Why are great social upheavals such as the collapse of communism in the Soviet Union and Eastern Europe so often entirely unexpected and a surprise to “experts” who spend their lives studying the societies in which they occur? In 1995, Duke University professor Timur Kuran, in his book Private Truths, Public Lies, presented the theory of “preference falsification”, in which a commonly held view (for example, “communism doesn’t work”) is not expressed in public, even in the absence of explicit repression and threats, due to social pressure and the belief, because others are silent, that the opinion is isolated or rare.
This situation can persist for a protracted period, but it’s metastable: in a phenomenon like the “slow clap” of movies, where, after hearing an heretical truth, one person begins to clap slowly, then is joined by another, then another, finally ending in a thunderous ovation, an isolated courageous person speaking an unvoiced but widely shared opinion can act as a nucleation site to trigger a “preference cascade” which can upset the unstable equilibrium almost instantaneously.
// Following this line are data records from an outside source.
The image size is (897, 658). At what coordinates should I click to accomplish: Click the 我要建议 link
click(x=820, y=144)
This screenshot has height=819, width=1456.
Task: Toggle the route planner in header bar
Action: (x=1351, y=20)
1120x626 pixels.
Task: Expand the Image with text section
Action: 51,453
In this extended (two hour and forty-five minute) conversation Prof. Kuran and Eric Weinstein discuss preference falsification and how it contributes to the dysfunctional, polarised, and profoundly stupid political discourse in developed countries today, and the prospects for a “multi-dimensional” understanding of problems and policies which might get beyond bitterly contested and unproductive dichotomies toward actual solutions.